On the frequency of rogue waves
Every surfer who's visited WA's North West would be aware of the 'King Waves Kill' sign.
Just out of Carnarvon, the sign warns tourists of rogue waves around the Quobba Blowholes. But what are rogue waves - sometimes called freak waves - and how frequent are they?
Mythical rogue waves have been documented for nearly two centuries, with the first observed in the Indian Ocean in 1826 by a French scientist and naval officer, Jules Dumont d'Urville, along with three colleagues. The 33m (108ft) waves were above what was thought plausible at that time - that waves could not exceed 9m (30ft) - and he was publicly ridiculed.
It wasn't until 1984 that the first rogue wave was recorded by scientific equipment on a platform in the North Sea's Gorm oil and gas field when a relatively low sea state produced an 11m wave.
However, it was the Draupner Wave in 1995 that grabbed the attention of scientists. The Draupner platform, also located in the North Sea, recorded a rogue wave of 25.6m (84ft) with a peak elevation (above sea level) of 18.5 metres.
Since then, there's been multiple attempts to re-create and produce rogue waves in a controlled environment, the main motivation being forecasts for such events.
In common literature a rogue/freak wave is labelled as a wave that is over 2x the Significant Wave Height, and this isn't as uncommon as you'd think.

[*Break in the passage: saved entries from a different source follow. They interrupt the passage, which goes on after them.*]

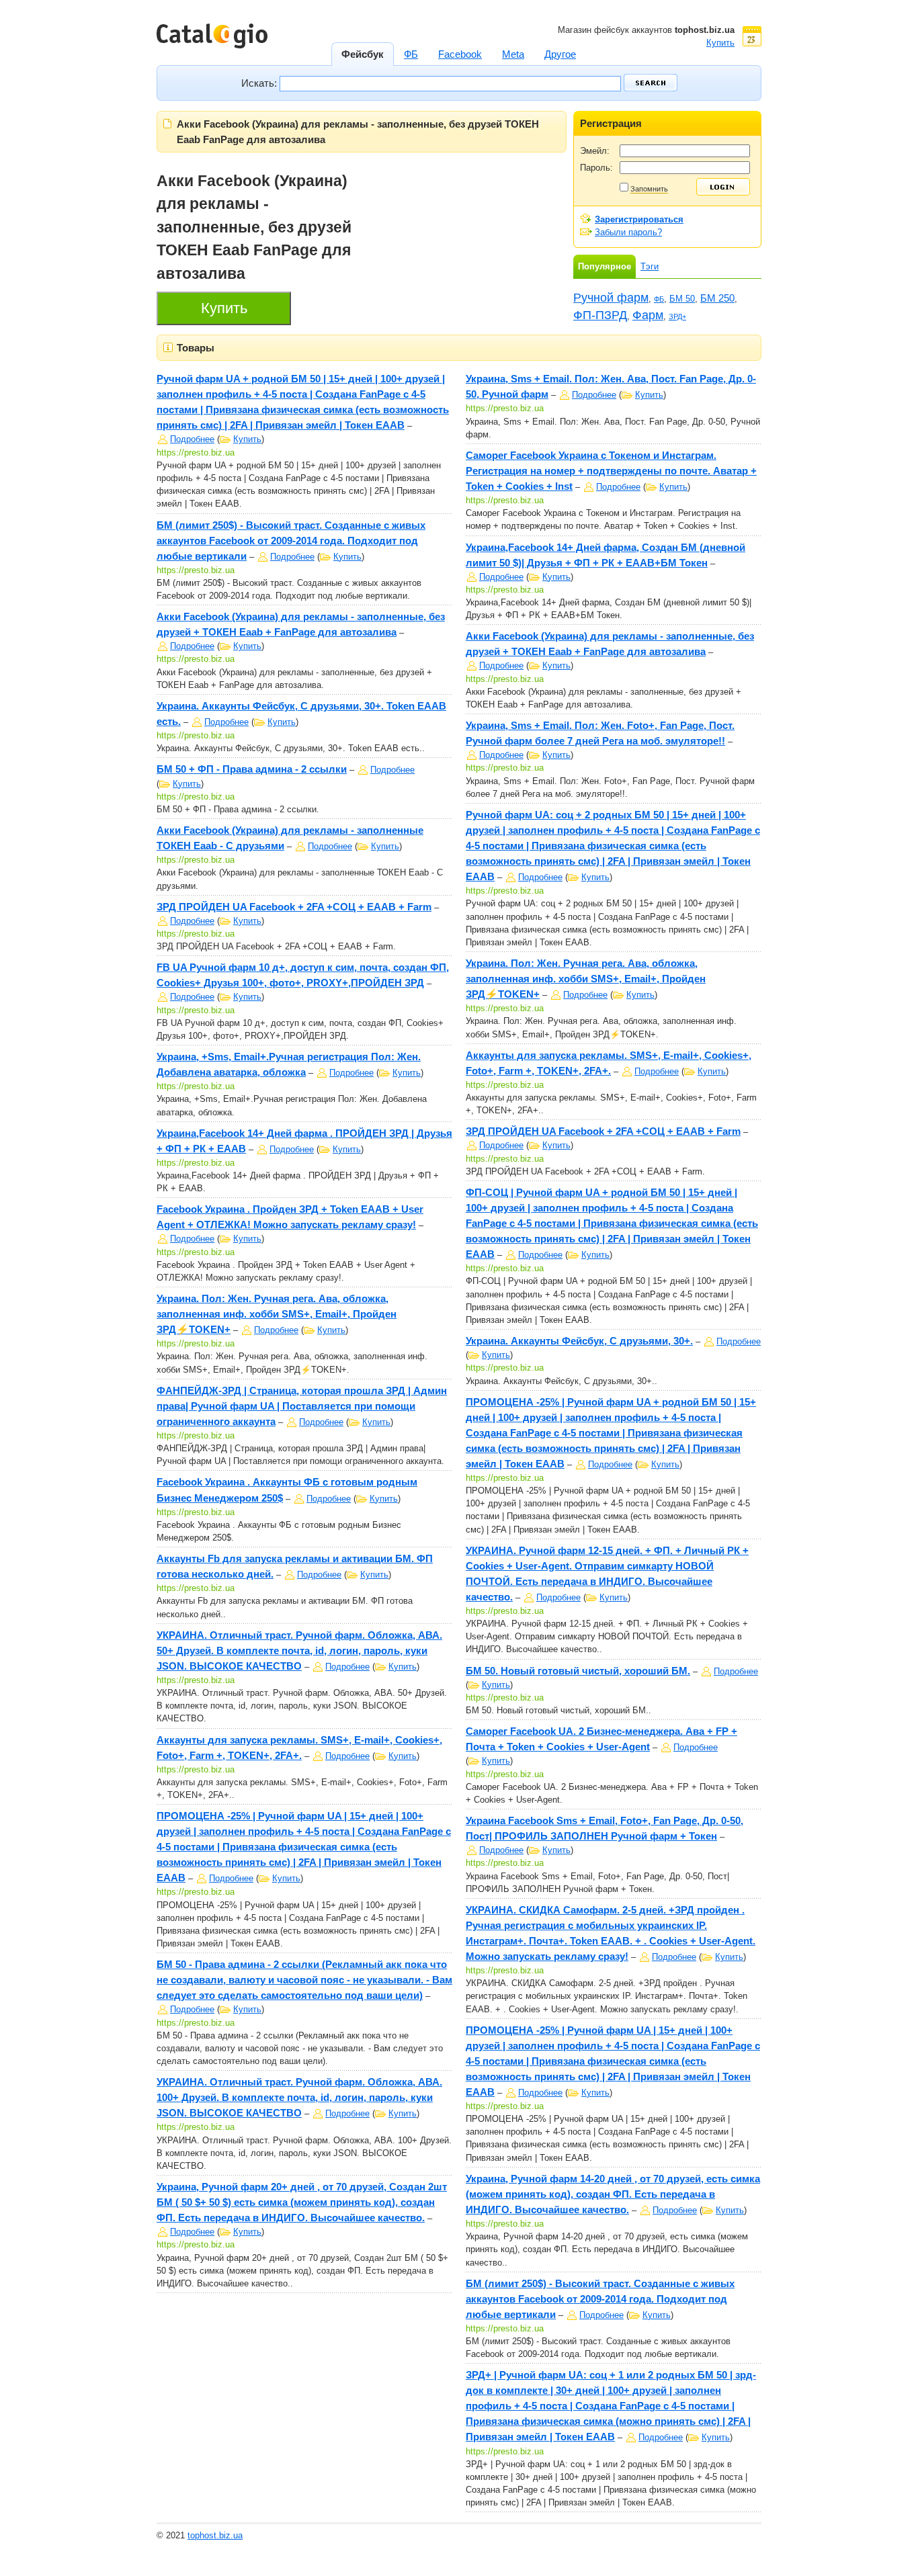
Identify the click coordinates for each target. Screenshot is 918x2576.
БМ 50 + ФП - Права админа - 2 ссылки (252, 769)
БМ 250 (717, 298)
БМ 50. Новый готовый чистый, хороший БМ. (578, 1670)
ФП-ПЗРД (600, 315)
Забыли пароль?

Significant Wave Height is a statistical measure of the wave spectrum, that being the average wave height (from trough to crest) of the highest one-third of the waves. It was devised by Walter Munk during World War II as an estimation of wave height by a trained observer compared to a fixed point at sea.

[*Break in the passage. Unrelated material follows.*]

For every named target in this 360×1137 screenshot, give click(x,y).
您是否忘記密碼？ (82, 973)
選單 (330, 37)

When looking at an open ocean sea state there are waves from varying directions, sizes, and also with differing energies (periods).
On analysing the sea state over a period of time, the distribution of all the varying wave energy takes the form of a teardrop tipped on its side and cut in half length ways (see graph below).

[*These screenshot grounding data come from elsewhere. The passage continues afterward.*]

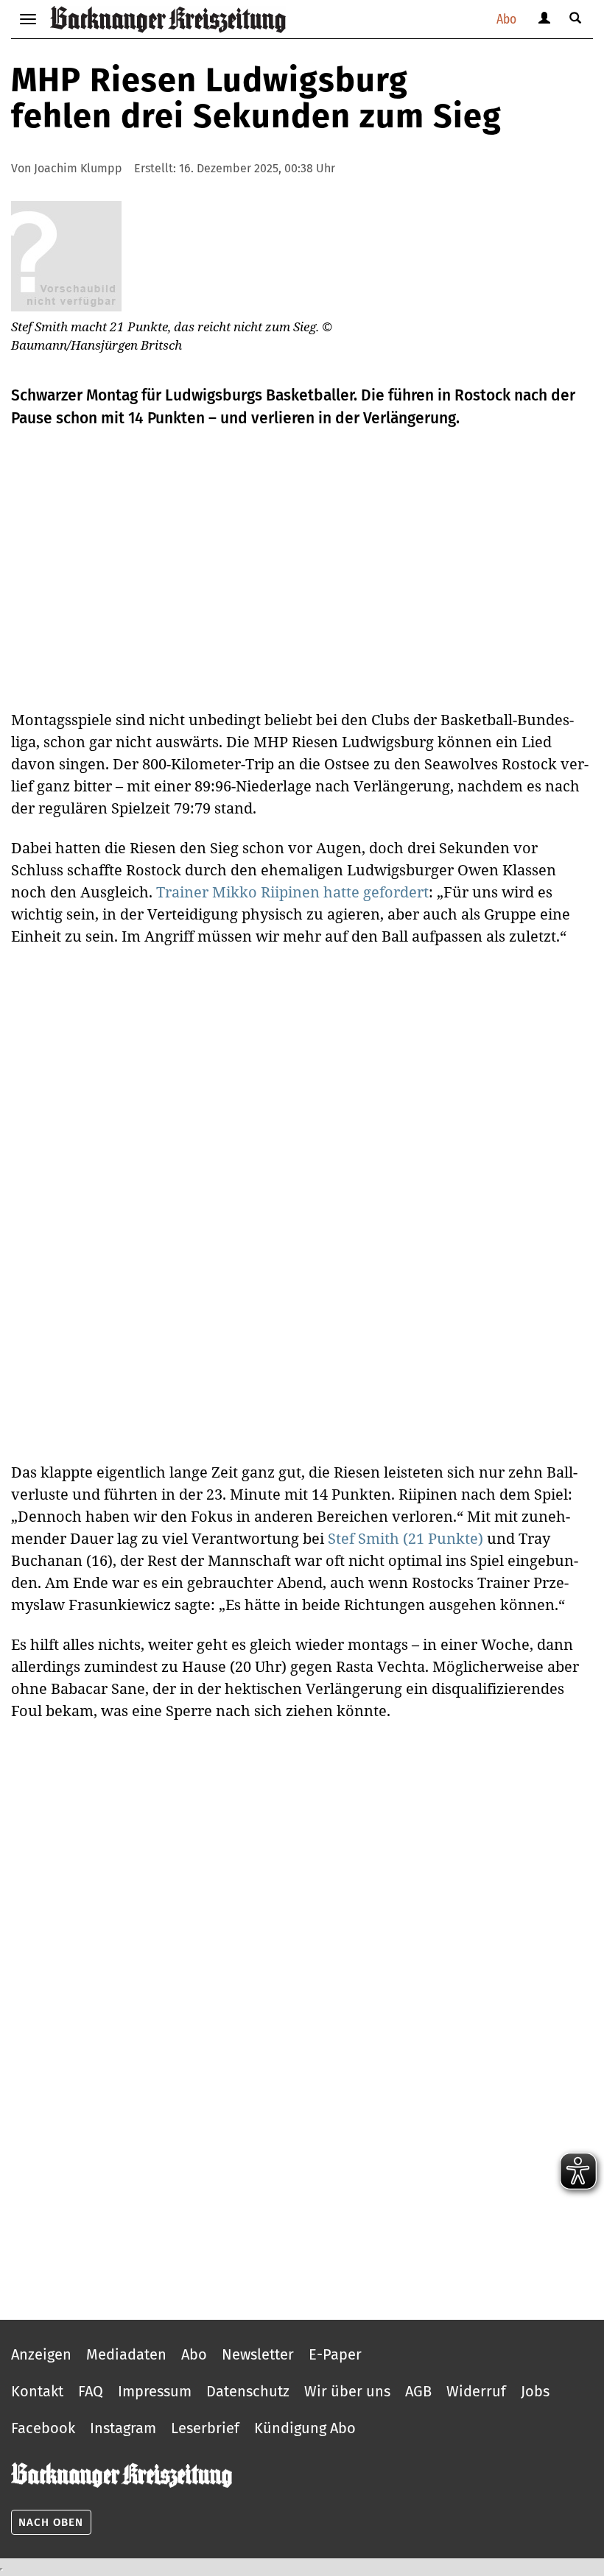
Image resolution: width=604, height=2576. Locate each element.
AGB (418, 2391)
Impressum (155, 2391)
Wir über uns (347, 2391)
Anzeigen (41, 2354)
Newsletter (258, 2354)
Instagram (123, 2428)
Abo (506, 18)
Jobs (535, 2391)
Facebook (43, 2428)
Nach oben (50, 2522)
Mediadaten (126, 2354)
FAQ (90, 2391)
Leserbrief (205, 2428)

This is known as a Rayleigh distribution and it's used in other applications such as analysing sound waves, wind speeds, as well as modelling noise variance in MRI's, among other examples.
The form of the distribution is such that wave height can be modelled as a function of the frequency of waves.
The combined dark blue and light blue areas in the above graph is what mathematicians call the Probability Density Function (PDF). Notice that its shape is more biased (weighted) towards the left, i.e smaller waves. This is because smaller waves are more likely than bigger waves, which can be confirmed by observing any sea state anywhere around the world.
The largest ⅓ of waves is coloured light blue, and the average of this area is where we get the value for Significant Wave Height.
If we look at a wave larger than the Significant Wave Height the probability of waves reaching this height becomes smaller and smaller, though not unexpected especially when the observation period increases and more waves are counted.
With such a distribution we can use statistics to predict the probability of waves being larger than, say, 10m Significant Wave Height.
- There's a 1/10 chance that a wave will be greater than 10.7m
- There's a 1/100 chance that a wave will be greater than 15.1m
- There's a 1/1,000 chance that a wave will be greater than 18.6m
- There's a 3.4/10,000 chance that a wave will be greater than 20m (2x Significant Wave Height)
And herein lies the answer to the question of observing a rogue wave. The greater the time and number of waves, the higher the chance and if we require this to be greater than 2x the Significant Wave Height then the odds of this occurring is 0.034% = 3.4 / 10,000 waves or 1 wave every 2,941 waves.
Let's try and put this into real terms. Surfers generally surf these highest ⅓ of waves with the smaller scraps left to go through to the keeper.
If looking at an East Coast beachbreak and the swell is fairly consistent you can probably expect to see 5-10 waves per minute across one spot, ranging from those sets to the in-betweeners. This equates to 300-600 waves per hour. So to reach the rogue wave threshold of 1 wave every 2,941 we're looking at this occurring once every 5-10 hours.
So even within a two hour session the chances of you seeing once of these rogue waves (double the size of the Significant Wave Height) is very low.
The 'King Waves Kill' warning sign for rock fisherman and tourists isn't for the waves discussed above, but moreso to signal that even though the ocean may look calm and benign, larger, long-period sets will arrive from the Indian Ocean, seemingly out of nowhere.
We as surfers understand they were generated some thousands of kilometres away, but for the layperson they are totally unaware. This is the main reason for the inordinate number of rock fisherman dying along the NSW coastline. It's not the large, stormy, and obviously dangerous swells, but the lully, long-period energy that catches fisherman off guard.
Beyond a rogue wave being classified as one greater than 2x the Significant Wave Height, the origins of such waves are still being debated.
The linear addition idea revolves around the simple constructive/destructive interference between interacting wave peaks, with the constructive phase causing these abnormally large waves.
The non-linear idea goes down the path of quantum theory and waves interacting and transferring energy between them instead of just passing through each other, conspiring to create a rogue wave.
Either way scientists are starting to get a better grasp on the initial sea states linked to rogue wave development in the open ocean and improving their forecasting for such conditions.